The quote is originally from President Woodrow Wilson in the early 20th century, and it related to school curriculum change. The idea behind it was that, “You never know how many friends the dead have until you try to move a cemetery.” In the educational context, I have seen this with a particular process, structure, tool or teaching strategy; regardless of how loudly people complain about it, they are highly resistant to letting it go and moving to something new and different. Clunky report card template – hate it! Want to design your own format or try this one that someone else has designed? No thanks! Huh?
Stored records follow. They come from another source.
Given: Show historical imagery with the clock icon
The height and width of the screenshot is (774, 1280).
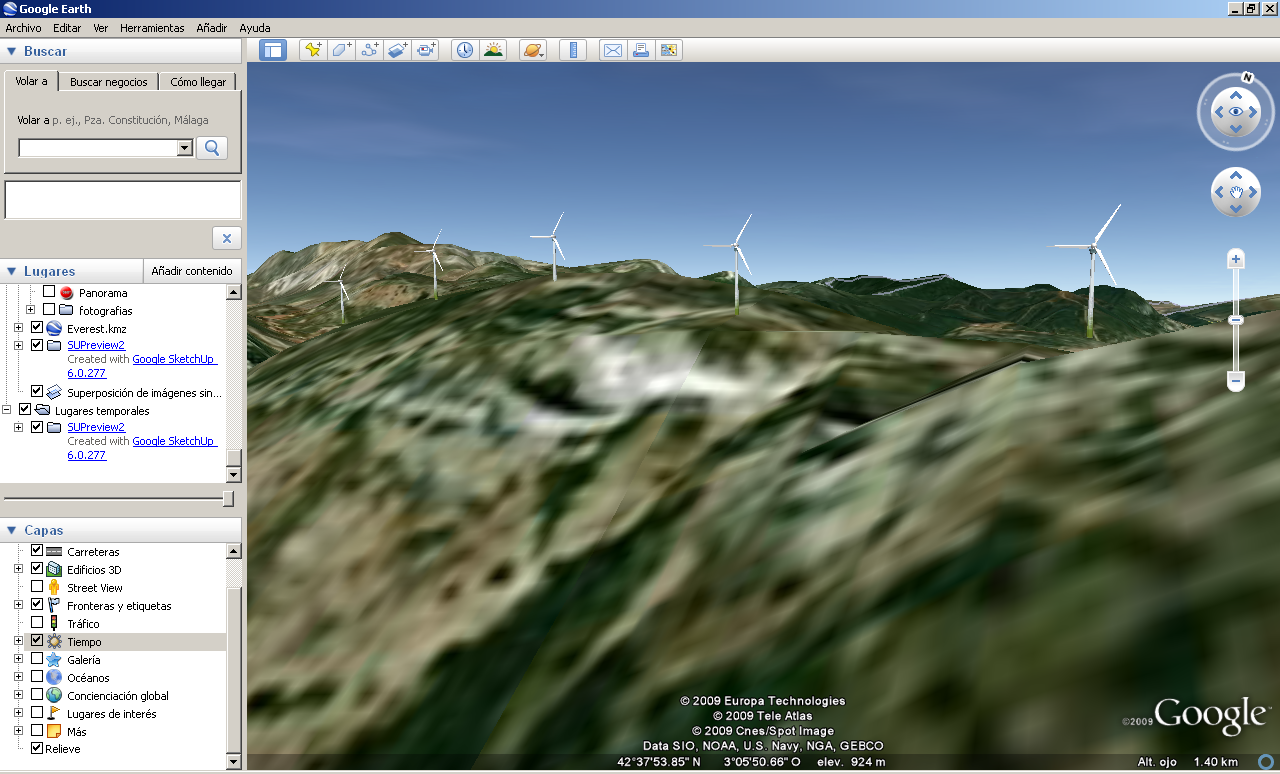Looking at the screenshot, I should coord(464,49).

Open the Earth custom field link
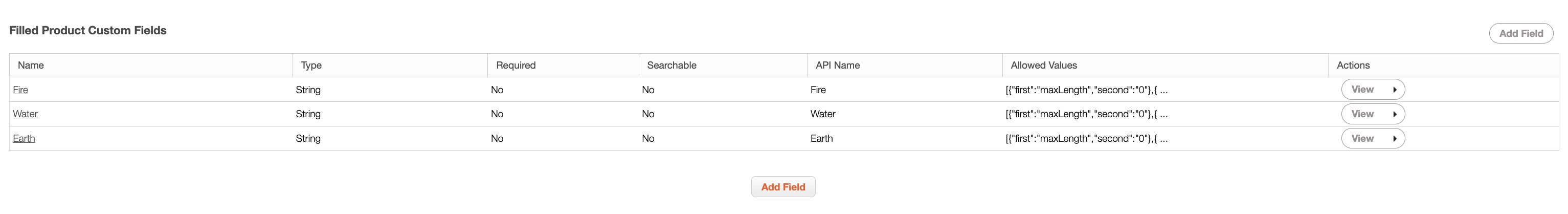(24, 138)
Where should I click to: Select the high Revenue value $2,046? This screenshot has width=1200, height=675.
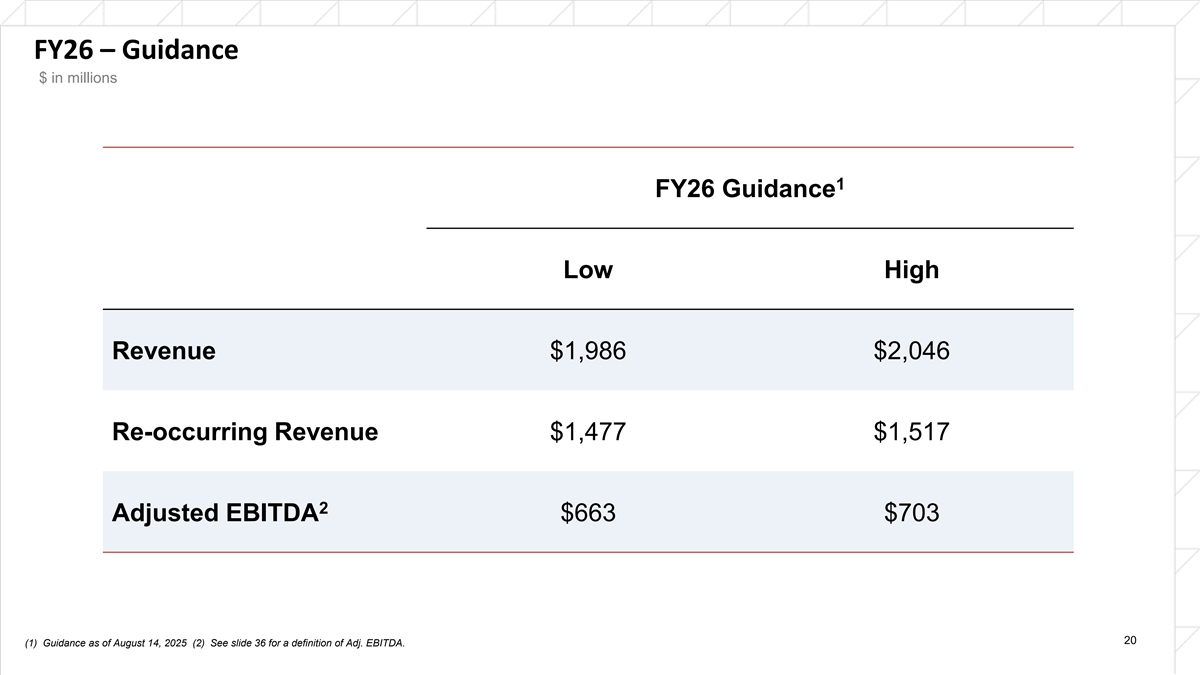911,351
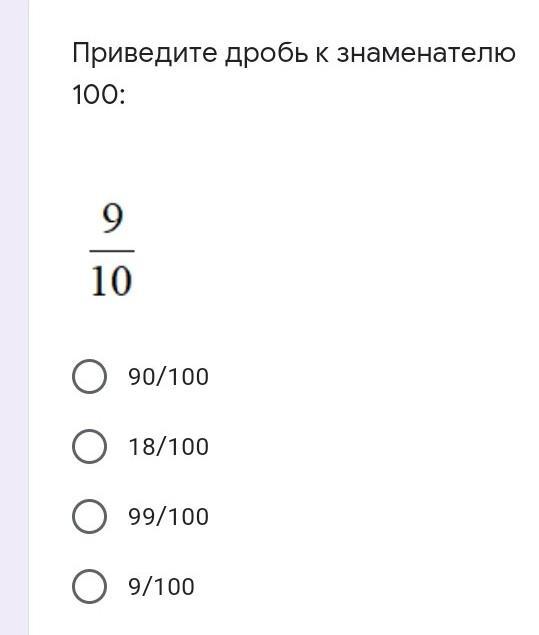Click the word "дробь" in the question

pyautogui.click(x=266, y=53)
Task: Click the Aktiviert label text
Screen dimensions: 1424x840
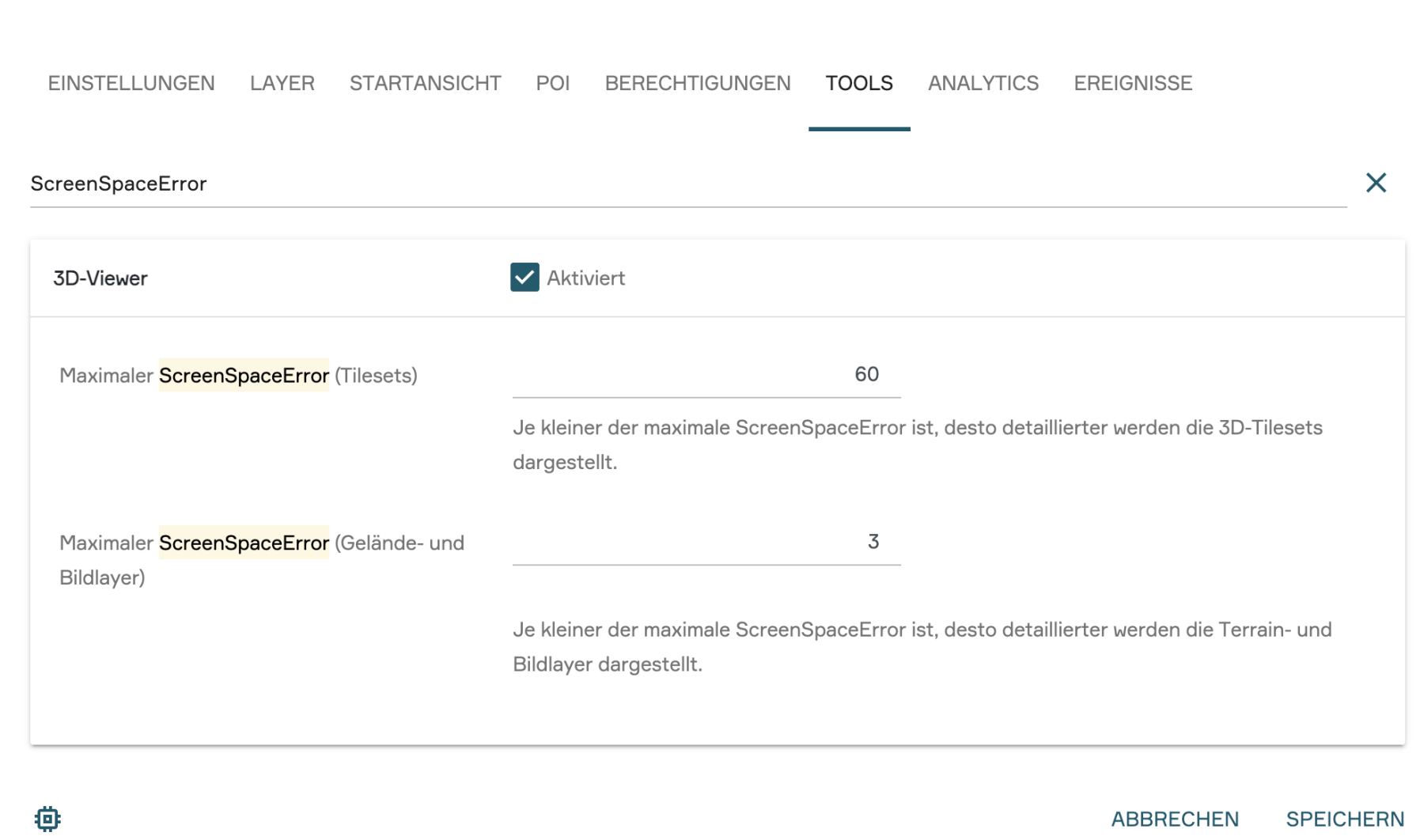Action: coord(585,278)
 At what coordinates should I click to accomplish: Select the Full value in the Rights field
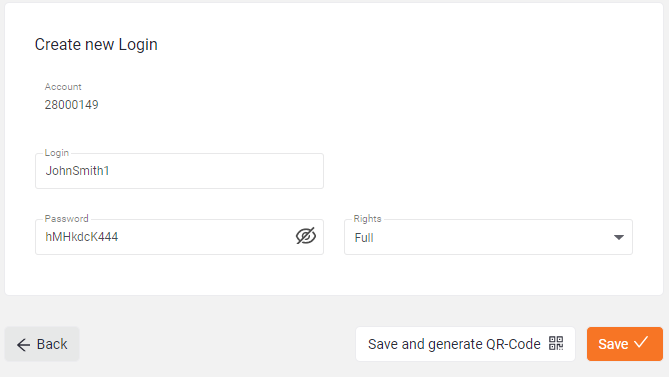pyautogui.click(x=364, y=238)
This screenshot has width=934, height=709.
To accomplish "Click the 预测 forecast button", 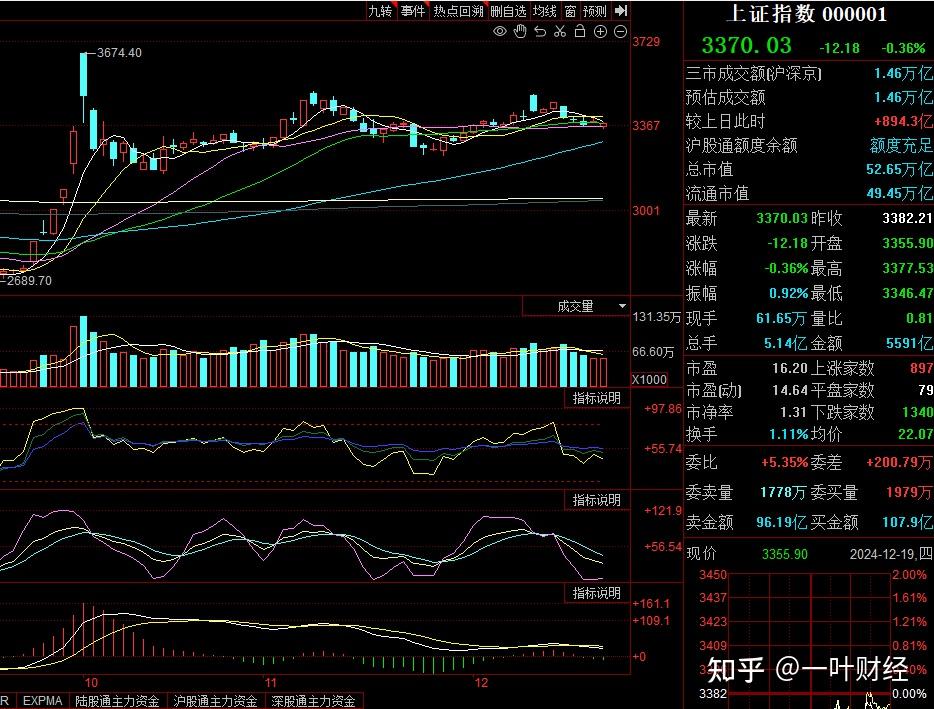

This thinking can be frustrating to a teacher or administrator who has the desire for change but feels like the culture of the school discourages innovation. How do you start the move and deal with the “friends of the dead”? The book School Culture Rewired by Todd Whitaker and Steve Gruenert (ASCD) has practical suggestions. Reading over Spring Break, I grabbed on to one particular idea.
“Nurture the positive subcultures in the school.”
There is always a subculture, however small or quiet it may be. Maybe there are two people who volunteer for every workshop or learning opportunity. Maybe there are two teachers who want to have some time to observe each other or plan together. Maybe someone’s mentioned the desire to have a book study group, but doesn’t think anyone else would be interested. There’s a subculture! A principal or vice-principal can nurture that sprout by offering time, resources, or connections to others who share that passion. Talk about it in informal conversations, show enthusiasm for what they are doing, learn alongside, fan that flame. A subtle shift will start to occur, where those who are having their passion validated will begin to feel confident and supported in their innovation. This will be felt by others in the school, and can create a ripple effect. They may think, “Maybe we are a school that is moving forward. Maybe it’s more invigorating than scary!”
What about those “friends of the dead”? There will always be resistors to any change. Unanimous agreement is not necessary in moving forward. There does need to be opportunity for consultation and shared learning around change, and have their concerns heard. We can discuss the success and advantages of the new, and hold it up in comparison to the old, and with time grow support so that a tipping point is reached. Patience, diligence, optimism and a dose of courage are required.
What subcultures do you see in your school? What can you do to nurture them and start cultural change?